Cortisone shock therapies are used in two situations in particular:
- at the start of therapy to bridge the time until the immunosuppressant takes effect - this can take several weeks depending on the medication used. With cortisone, a rapid improvement in symptoms is achieved, and effective therapy starting early also paves the way for a favorable further course of the disease,
- for initial therapy in organ- or life-threatening situations, particularly in the case of inflammatory connective tissue diseases/collagenoses or inflammatory blood vessel diseases/vasculitides.
Diagnostics under cortisone therapy
In general practice, cortisone may be used even before a detailed rheumatological diagnosis has been made in order to bridge the waiting time until the patient is seen by a rheumatologist. If we are informed of this, we try to arrange an appointment in one of our consultation hours as quickly as possible. The "Hamburg rheumatology form" is used for this purpose, in which the referring doctor forwards information on the urgency of the situation. In particular, if there is no confirmed rheumatological diagnosis, the cortisone dose must be reduced to a minimum before the first appointment. Medium/high doses of cortisone obscure the signs of the disease and also many of the diagnostic findings such as laboratory values, sonography and magnetic resonance imaging (MRI) results.
- To avoid wasting time in acute situations, the prednisolone dose should therefore be reduced to 5 mg or less for at least 3-5 days before presentation at the rheumatology consultation, and this time can be bridged with a painkiller if necessary.
- Cortisone shots shortly before the appointment also have this effect; the interval between the cortisone shot and the appointment should then be at least 2-3 weeks.
Cortisone - a false friend?
As previously reported, cortisone therapy in rheumatology has undergone a remarkable development. Whereas in the early days of anti-inflammatory therapy the desired effects often had to be bought at the price of serious undesirable effects, in inflammatory rheumatoid arthritis it has been possible to continuously reduce the amount of cortisone and its undesirable side effects. It is foreseeable that this development will also occur in the much rarer inflammatory connective tissue and vascular diseases, and a start has already been made.
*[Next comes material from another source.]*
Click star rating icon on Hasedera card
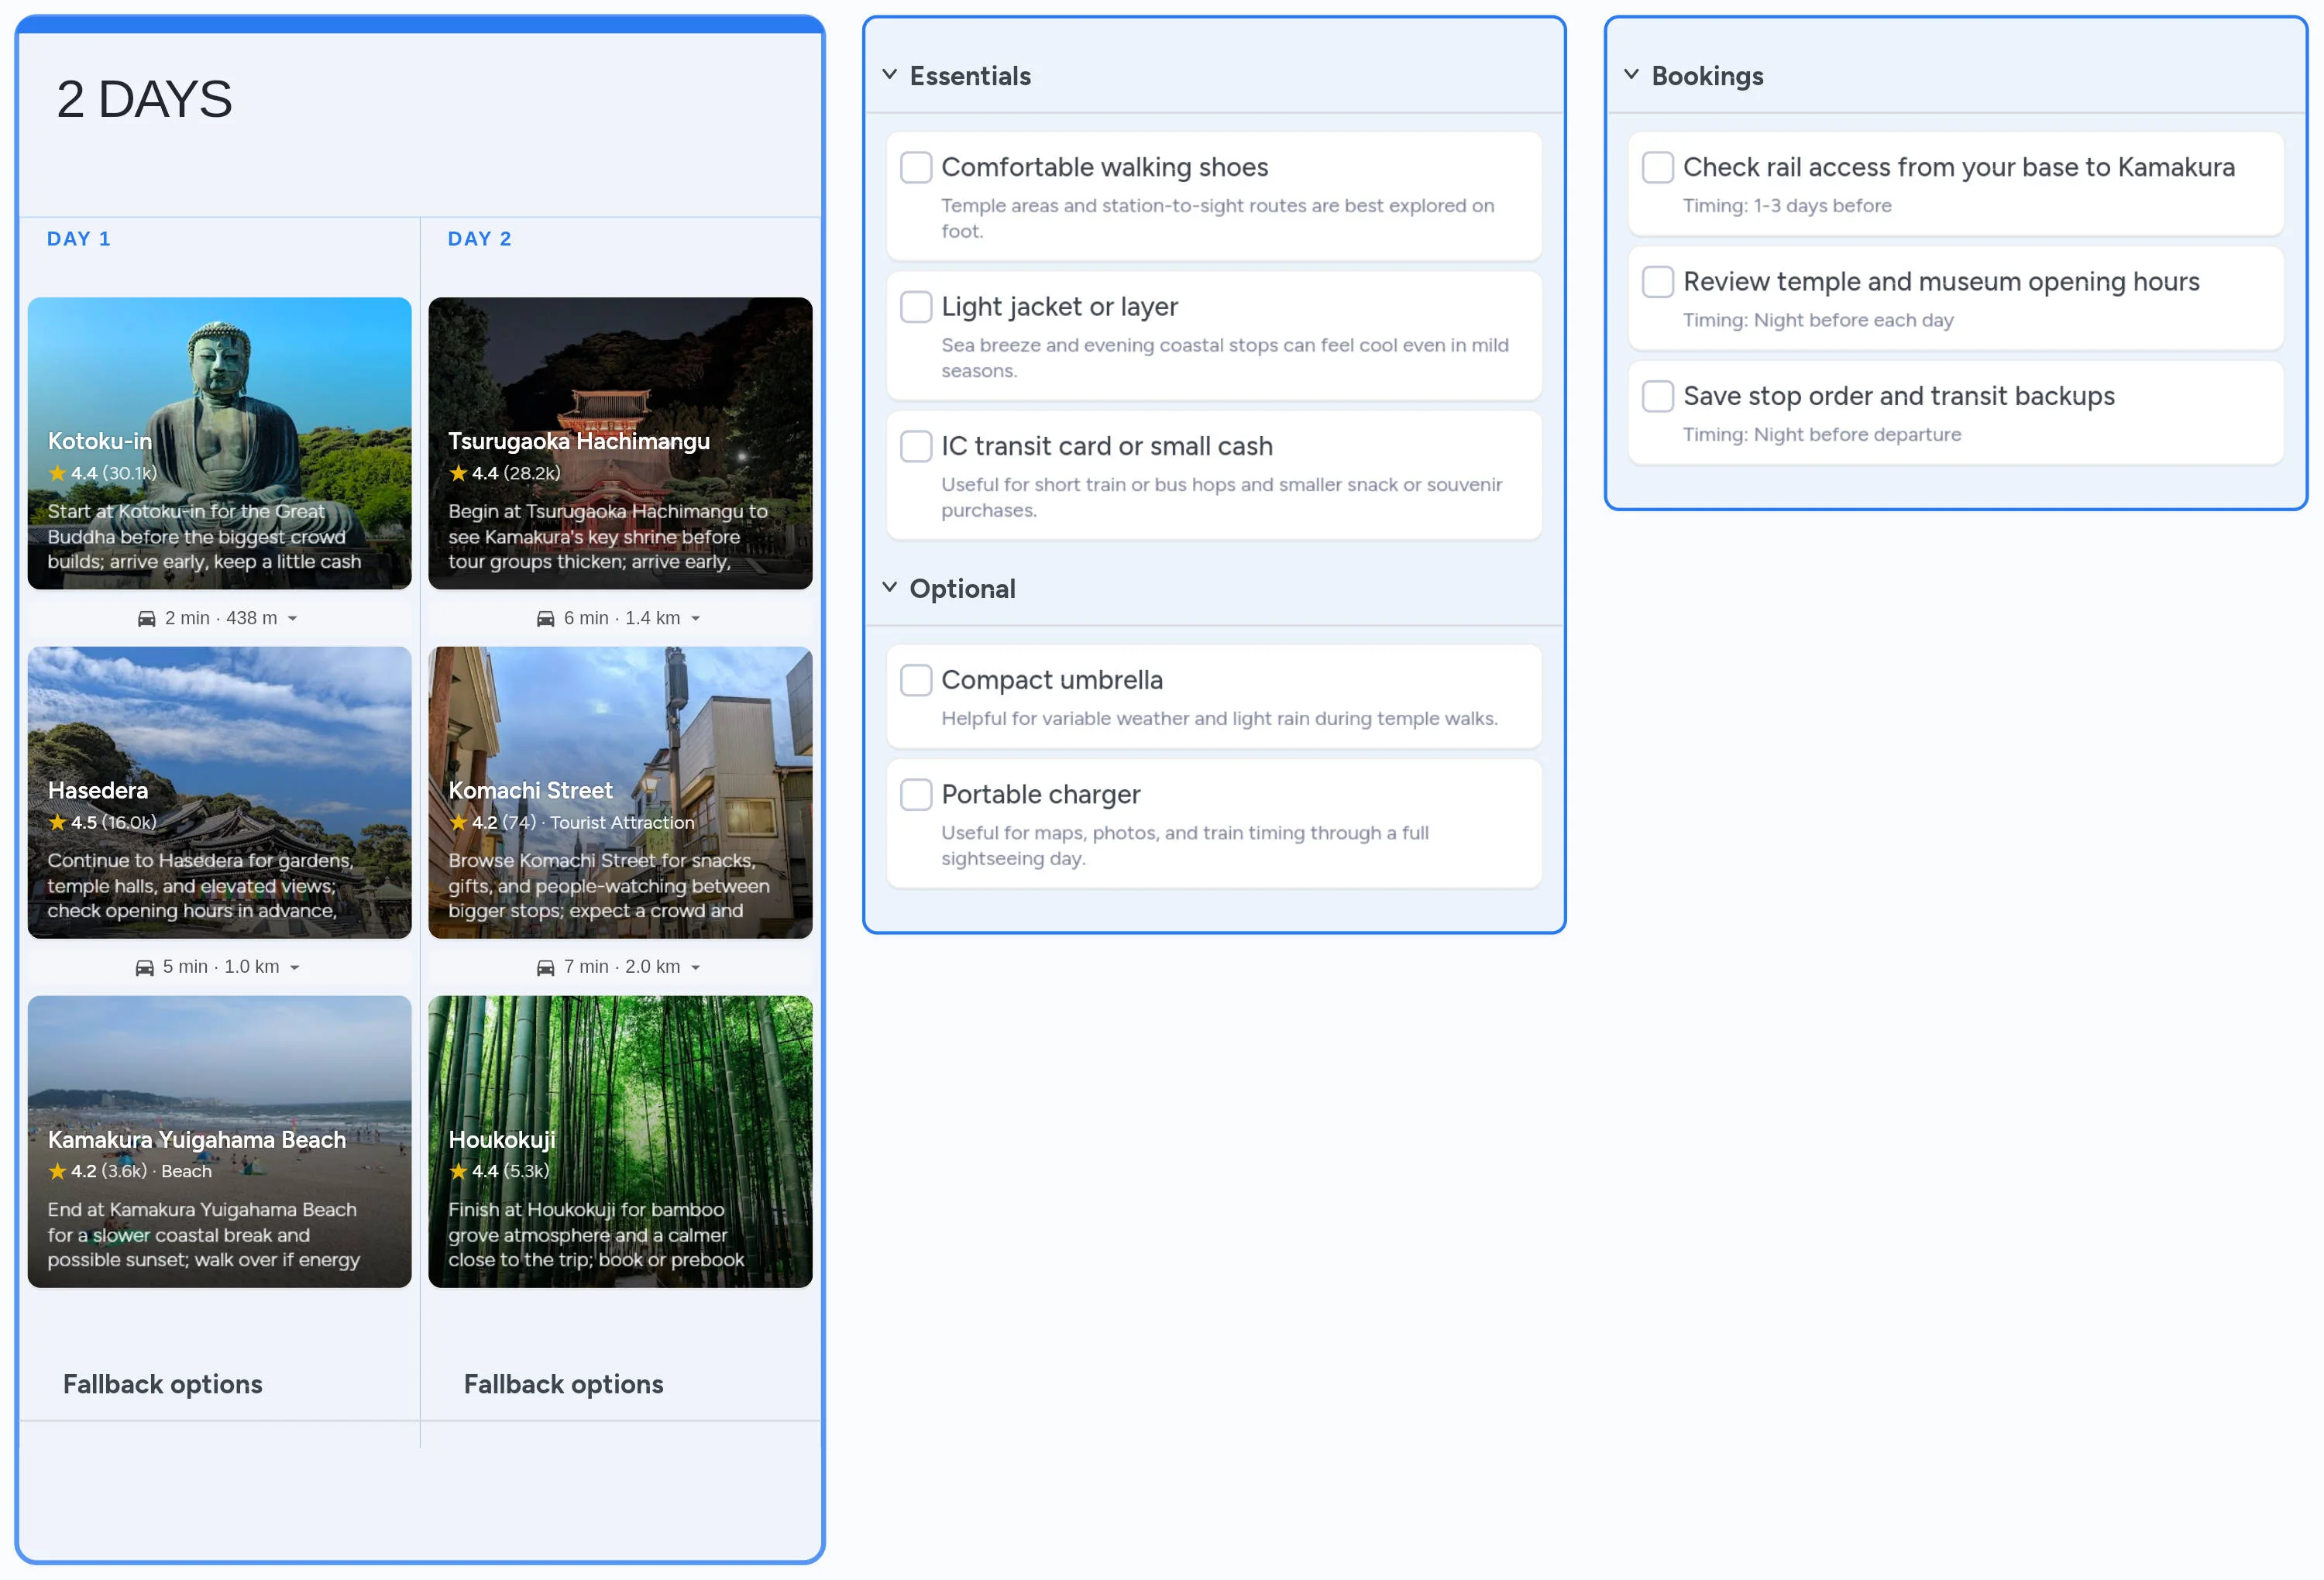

In contrast to long-term treatment, cortisone used as a shock therapy remains an important component of acute therapy. The side effects of a short high-dose application are usually manageable and the benefits far outweigh the side effects.
It is time to rid cortisone of its dubious reputation. Used according to today's rules, it will remain an important aid in inflammatory medicine for the foreseeable future. However, as we have seen, it should be used with caution - we are familiar with its somewhat unforgiving nature from the past.